Inflammatory joint diseases (e.g. rheumatoid arthritis) affect joints in human body leading first to painful joints and after a long time without treatment to permanent joint damage. Patients become physically deprived and find it more difficult to perform daily activities. In some cases, a complete inability to perform activities may occur. Therefore quality of their lives is significantly reduced. To prevent long-term consequences and improve their quality of life as much as possible, it is necessary to start with appropriate treatment as early as possible.
Diagnosis in Slovenia is most often performed by clinical and ultrasound examination. Because this type of examination is slow and requires an experienced physician, there is a need for newer, faster, and more accurate diagnostic techniques.

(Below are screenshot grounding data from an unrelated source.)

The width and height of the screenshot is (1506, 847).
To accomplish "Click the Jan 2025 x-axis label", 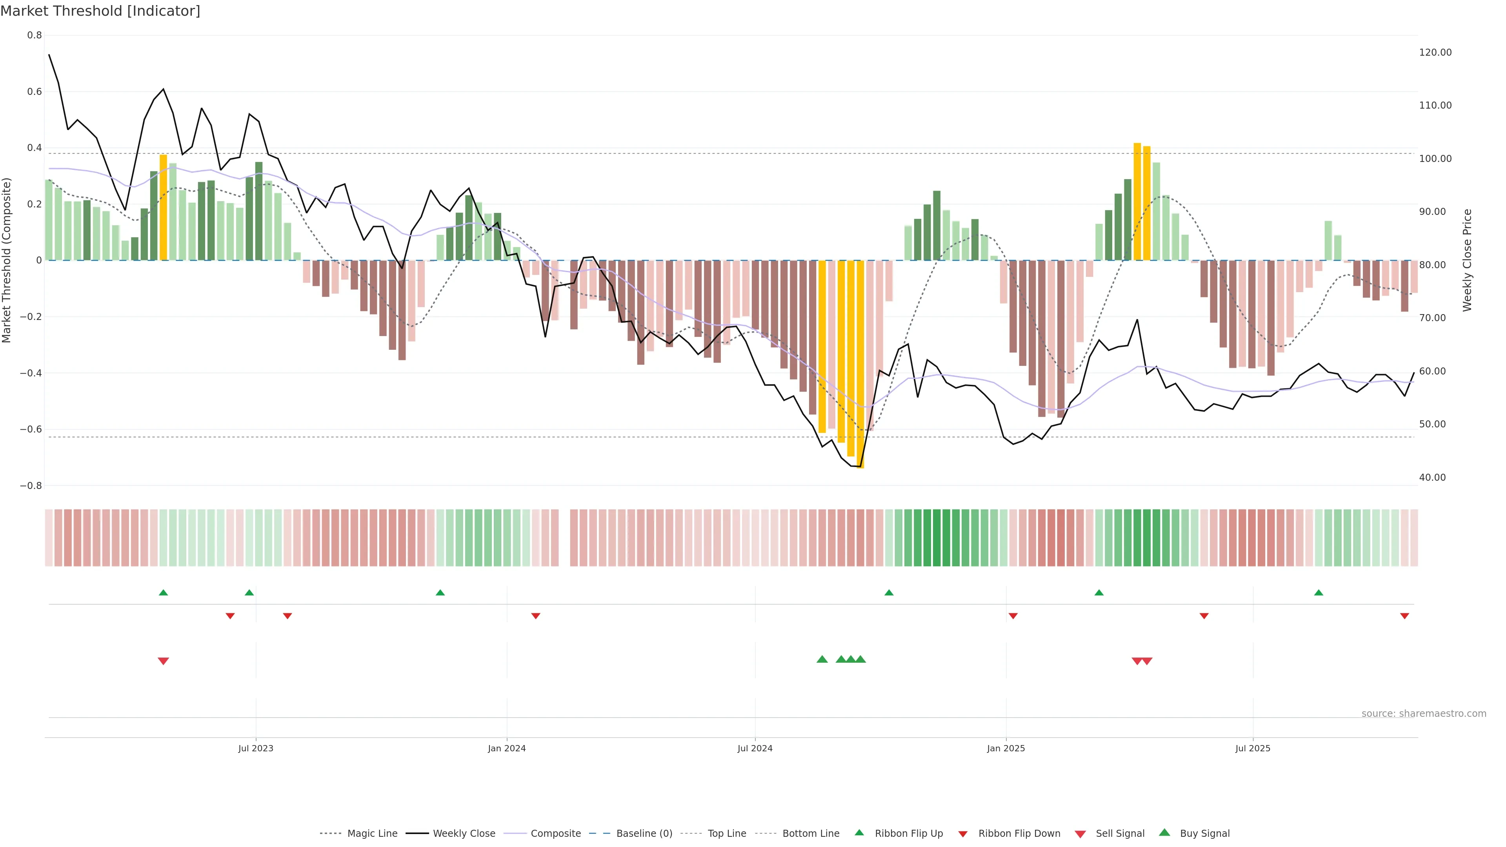I will pyautogui.click(x=1006, y=748).
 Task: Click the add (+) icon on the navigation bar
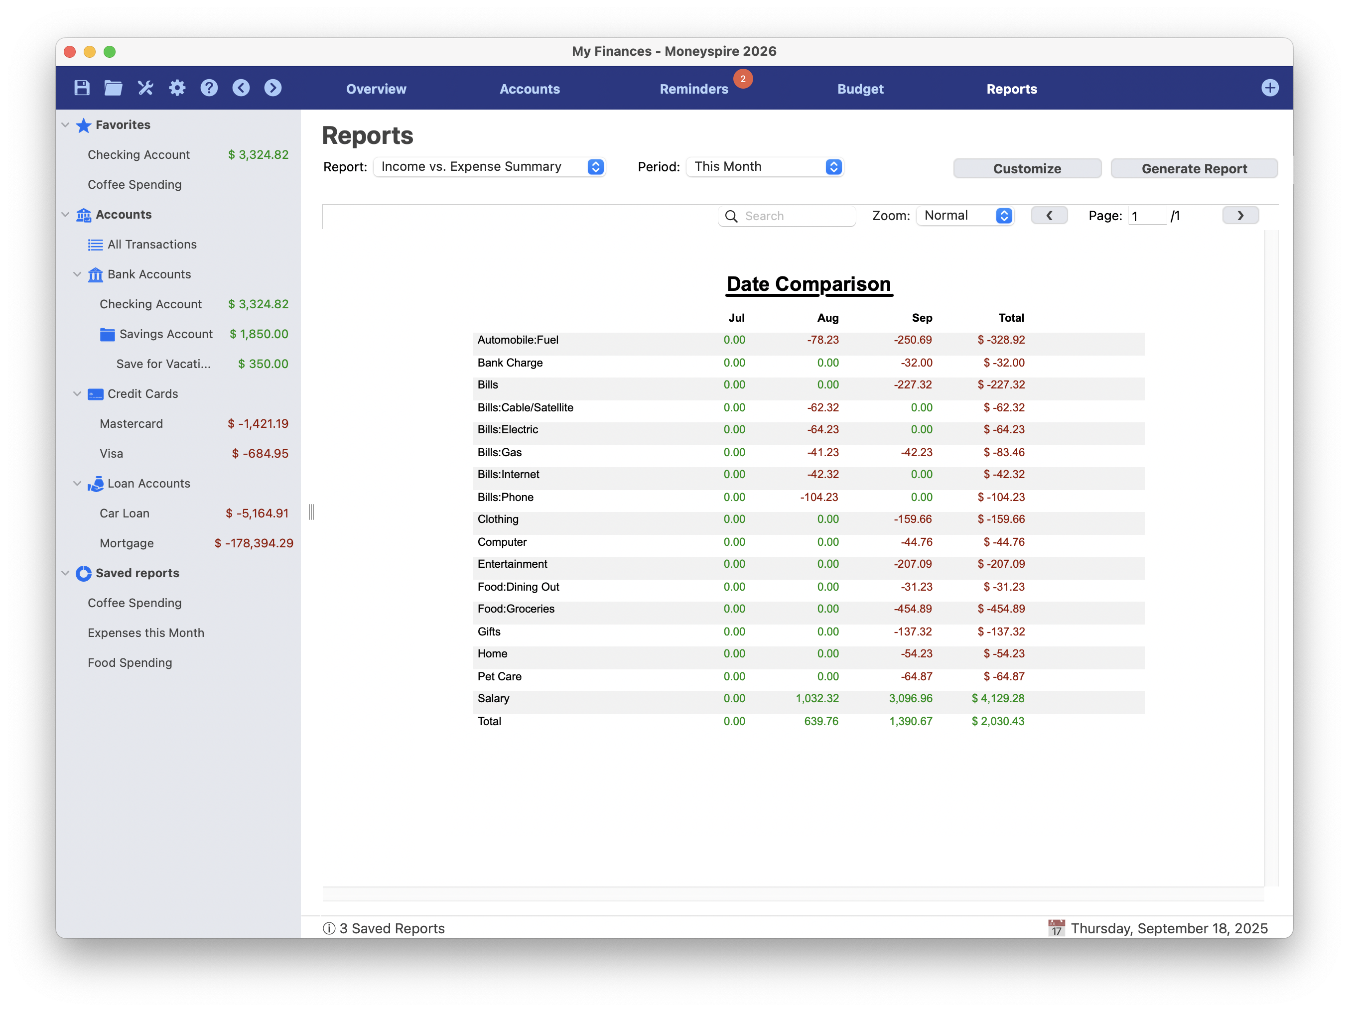[1270, 87]
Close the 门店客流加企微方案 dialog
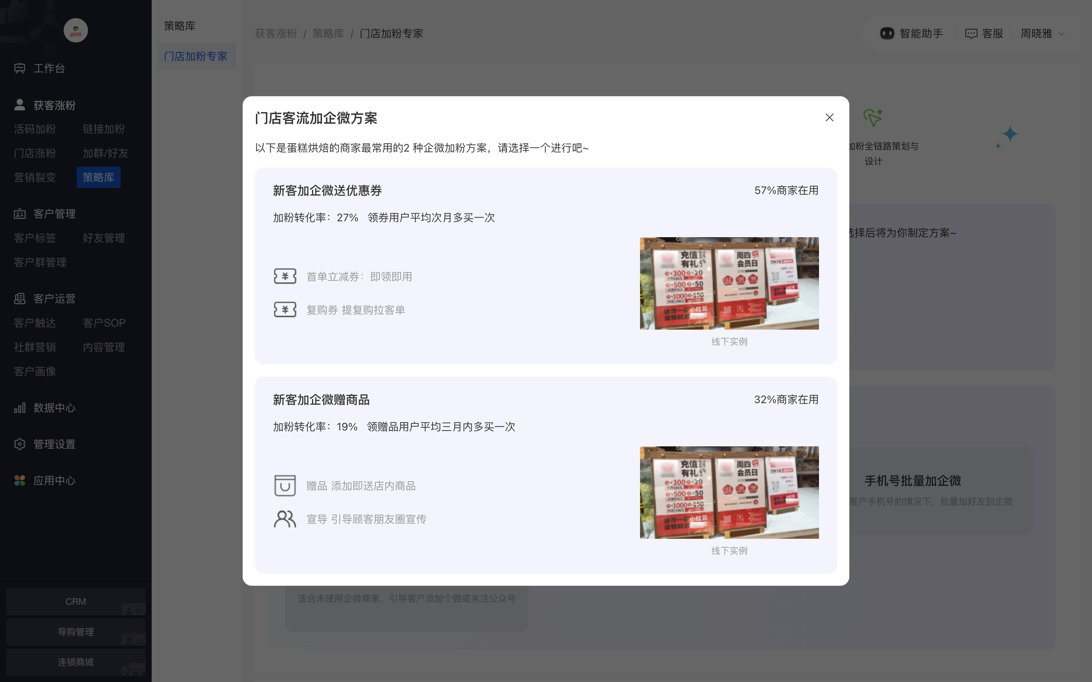 click(829, 117)
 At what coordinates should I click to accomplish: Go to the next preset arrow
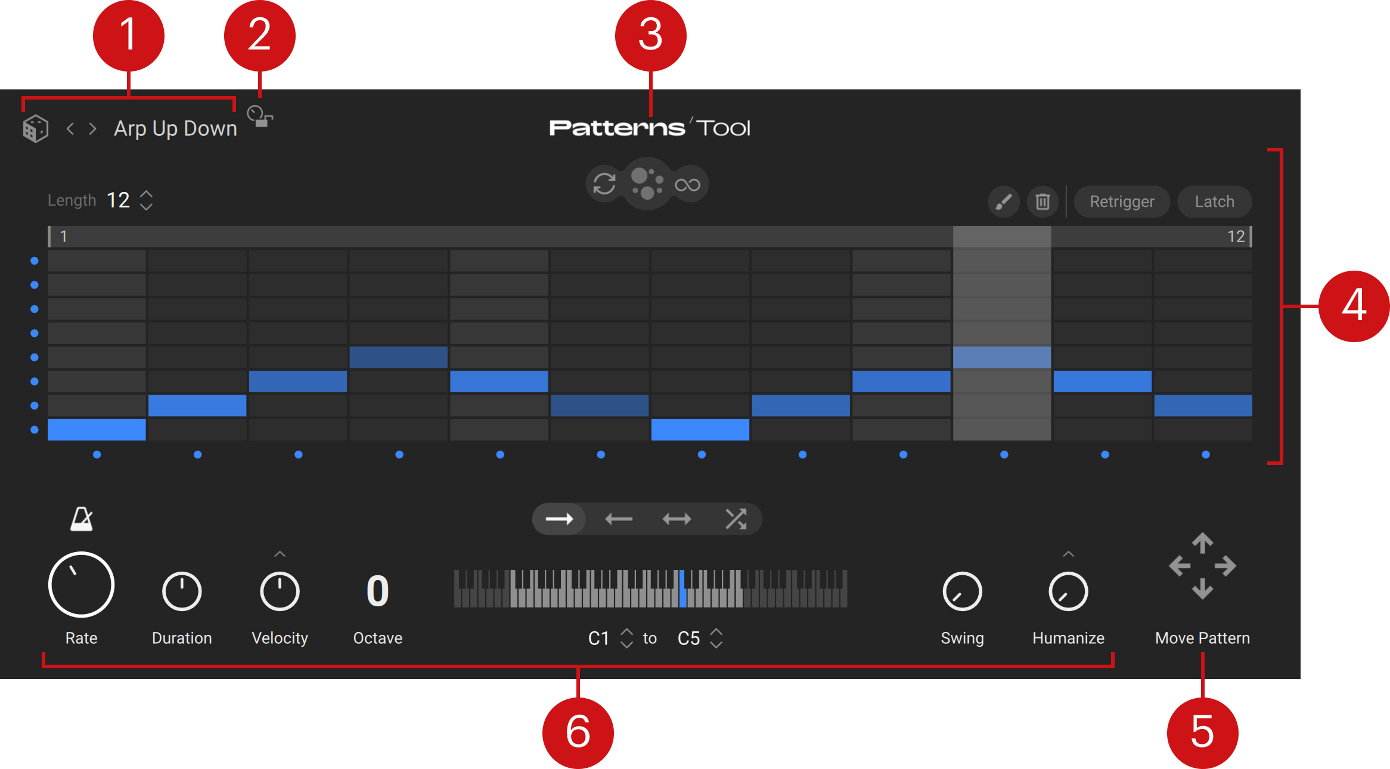[92, 128]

Within this thesis, we therefore explored the possibility of using RGB (red - green - blue) hand images to detect arthritis of the small joints of hands.
The captured RGB images of patients' hands were first corrected with a curvature correction algorithm to remove illumination artifacts from RGB images, such as shadows on the areas with larger curvatures. Next, the images are converted to the CIEXYZ color space, and finally XYZ images are associated with physiological properties such as blood volume fraction and blood oxygen saturation.
Analysing a collection of images of 29 patients with rheumatoid and psoriatic arthritis, we estimated that this approach is not yet useful for the diagnosis of inflammation of the small joints of hands. However, we suggest a way to improve the approach so that the dissease detection could be made.